In the 2025 special election in Arizona's 7th Congressional District, the Secretary of State permitted Grayson to run as a write-in candidate in the July 15 No Labels Party primary. Just four days before that primary, on July 11, 2025, the United States Court of Appeals for the Ninth Circuit reversed the District Court's 2024 opinion, saying that No Labels had no right to tell the Secretary of State to block anyone from filing for partisan office in the No Labels primary. Grayson won the primary with one write-in vote and advanced to the special general election.

By July 2025, the new chair of the Arizona No Labels Party, former Phoenix Mayor Paul Johnson, announced that after the Ninth Circuit ruling, the state party, with nearly 40,000 members, would open itself up to independent candidates up and down the ballot. “We believe that an open primary and more people participating is to our advantage, and we’re going to look for candidates and for people who believe that, who believe civility matters, decency matters, and focusing on the big issues matter,” Johnson said. In response, the national No Labels organization issued a statement that said, "No Labels has no ongoing involvement with the Arizona state party. A group of local Arizonans is leading this effort without any affiliation with No Labels. They will change the state party’s name and be responsible for all aspects of the state party’s operations moving forward."
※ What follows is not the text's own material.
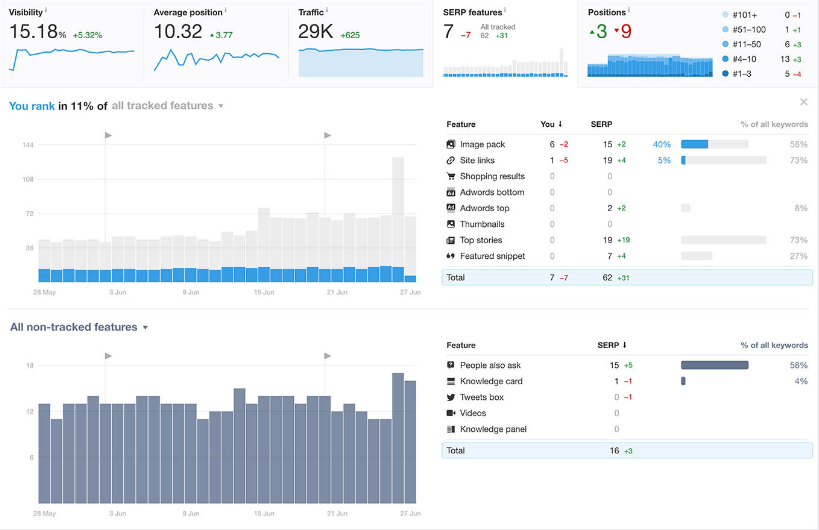Viewport: 819px width, 530px height.
Task: Click the Image pack feature icon
Action: tap(451, 144)

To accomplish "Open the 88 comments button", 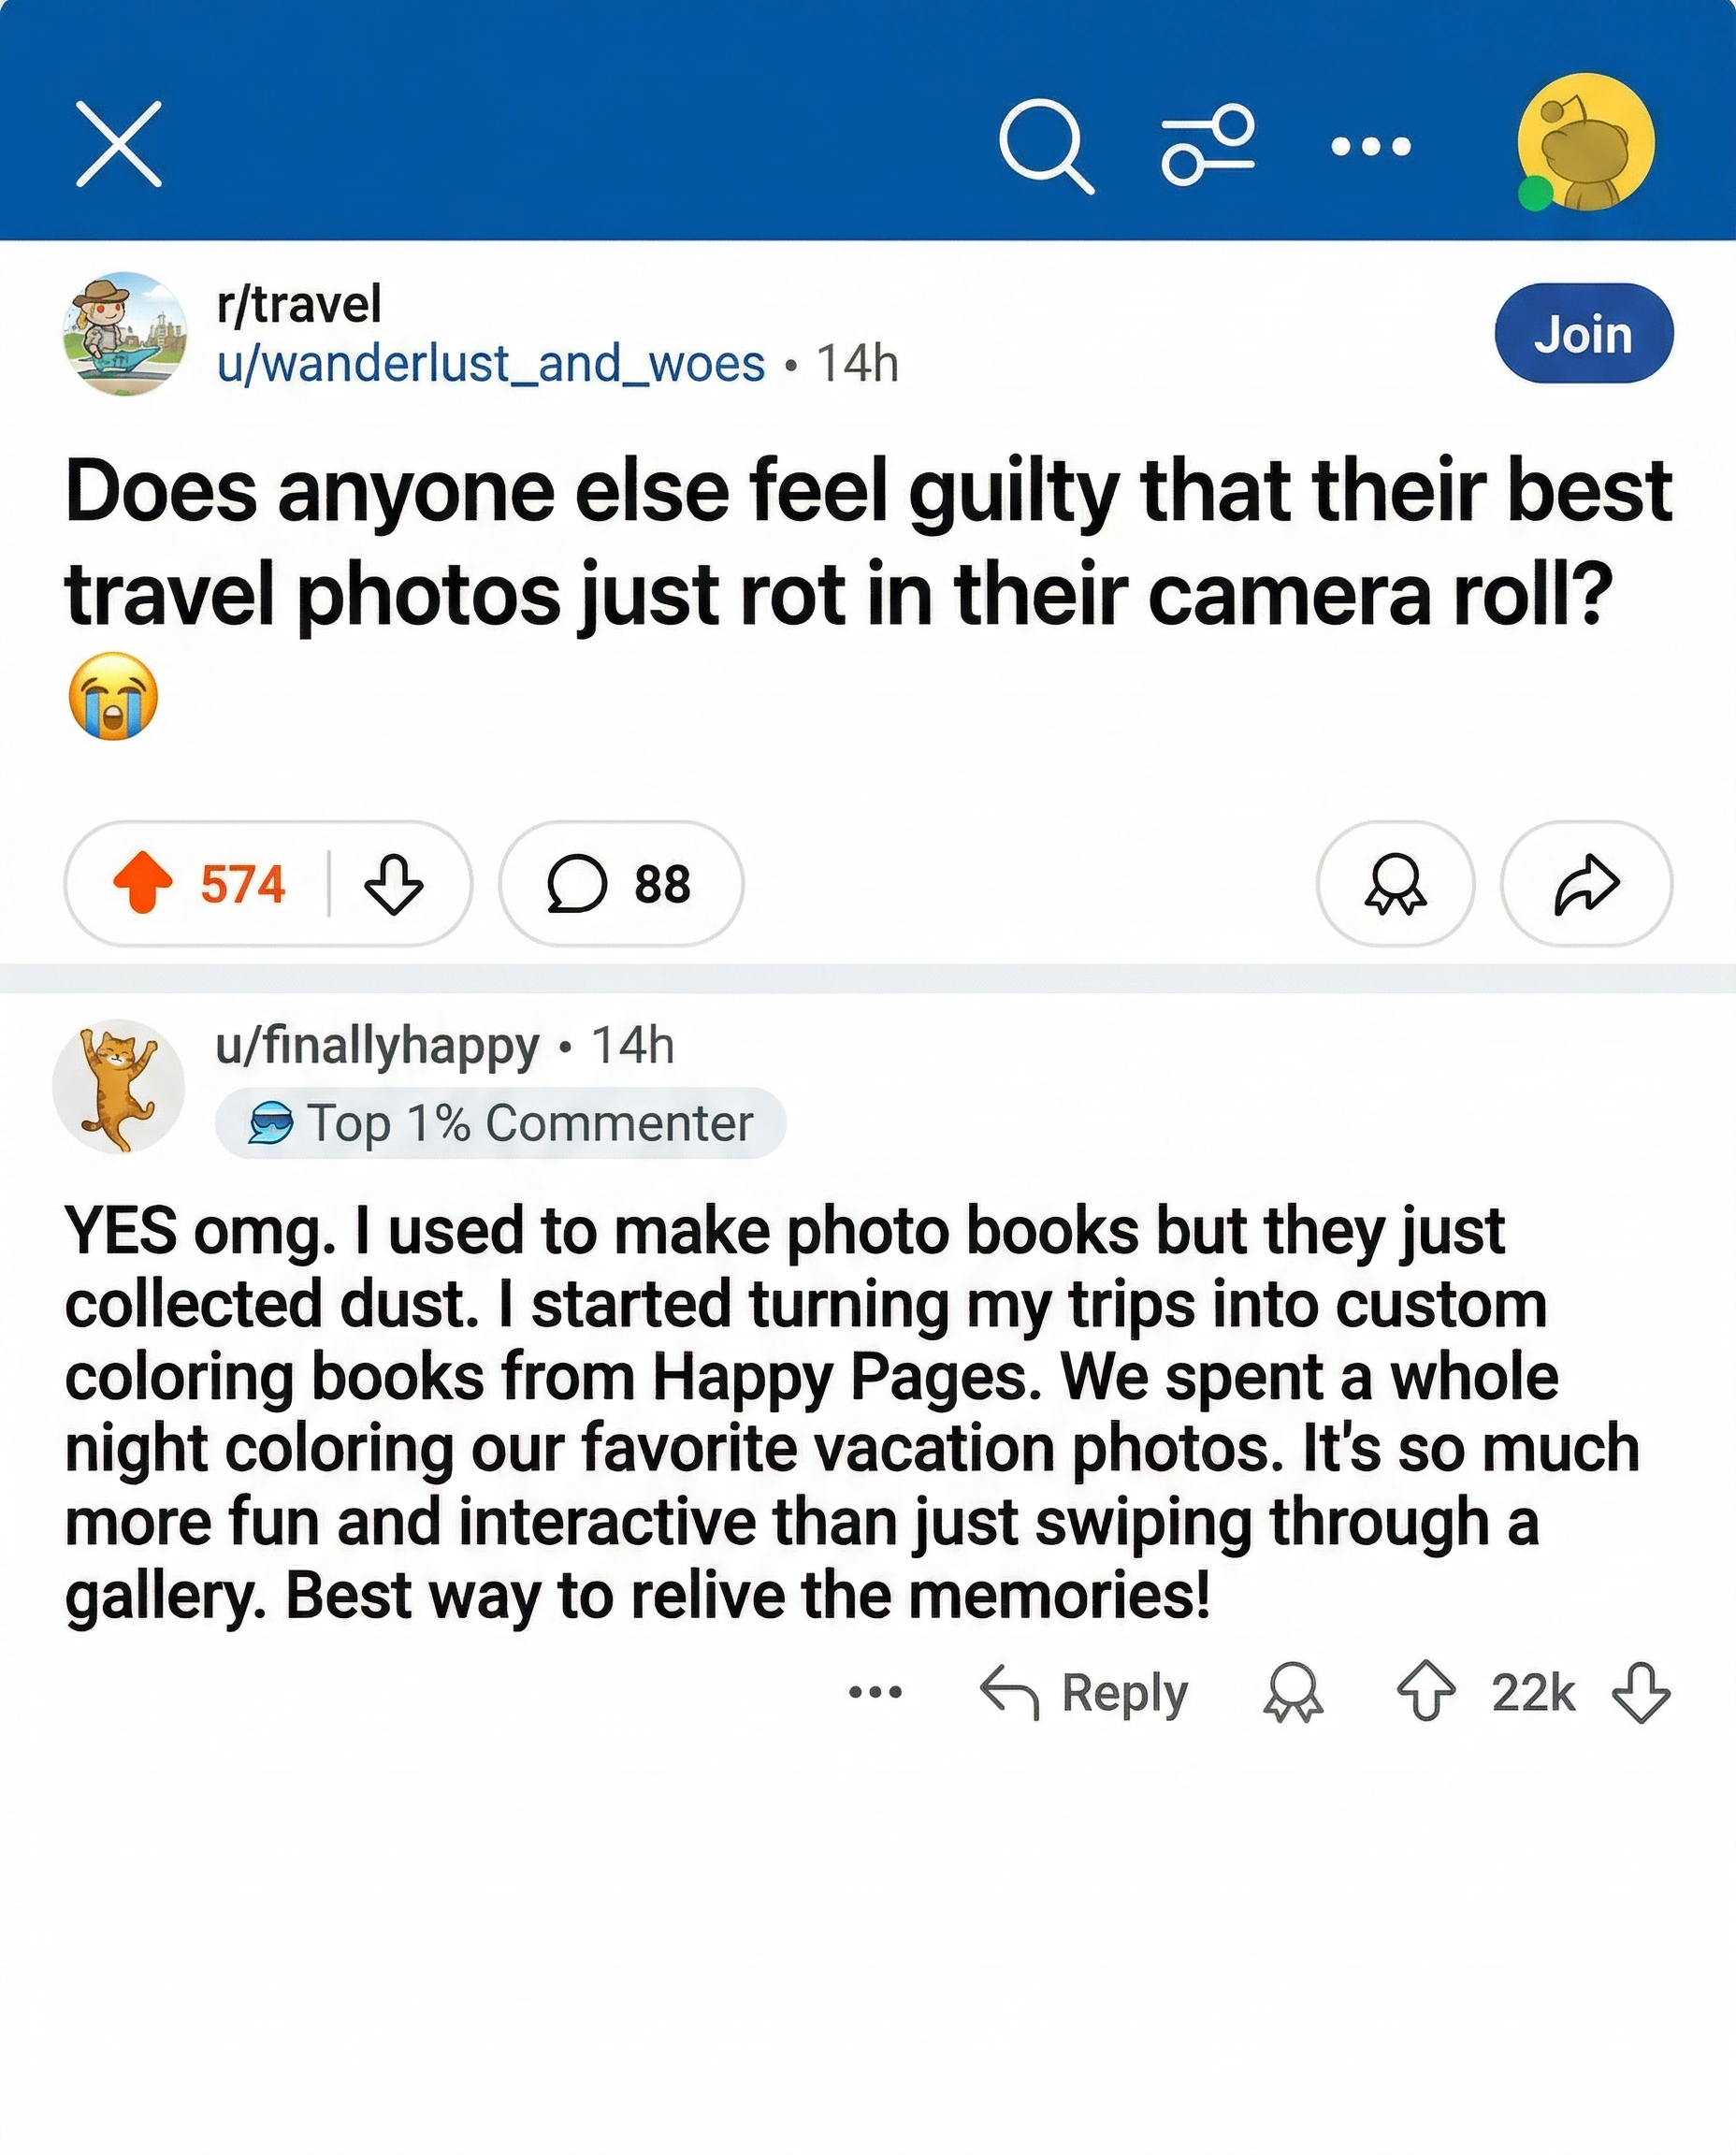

On October 24, 2025, the party announced it would be rebranding as the Arizona Independent Party to better appeal to independent and undecided voters. Despite this name change being approved by the Arizona Secretary of State, the state Republican, and Democratic parties jointly sued to block the name change arguing that No Labels was trying to “bait and switch” voters. The Arizona Superior Court ruled that the name change was illegal, as there is no legal mechanism in Arizona state law for a party to change their name, stating that if the party wanted to appear on the ballot as the Arizona Independent Party, then they would both have to file as a new party, and achieve the required number voters to appear on the ballot again.

==2026 election==
Two candidates filed to run as the party's candidate for Arizona governor in the 2026 primary. Hugh Lytle, a businessman and former quarterback at Arizona State University, was endorsed by the party chair. Teri Hourihan is a therapist/counselor. Hourihan challenged Lytle's signatures to knock him off the primary ballot. A Democratic Party activist also filed suit to keep him off the ballot. On May 4, 2026, the Arizona Supreme Court gave final approval for Lytle to be on the ballot. The July 21 primary for Governor was won by Teri Hourihan. The party also nominated candidates for two Congressional, two state senate and one state house seats.

However, among the winners of the party's primary, the Arizona No Labels Party endorsed only three state legislative candidates and otherwise endorsed a mix of Republican and Democratic candidates for various offices "as the best reflection of the party's values." The party pointedly did not endorse Hourihan, its gubernatorial nominee. In a September 9, 2026 podcast, party chairman Paul Johnson and candidate for governor Teri Ann Hourihan disagreed about the purpose of No Labels: Johnson saw it as a means to support independent candidates without the usual party infrastructure, and Hourihan said her vision for No Labels was closer to a third party.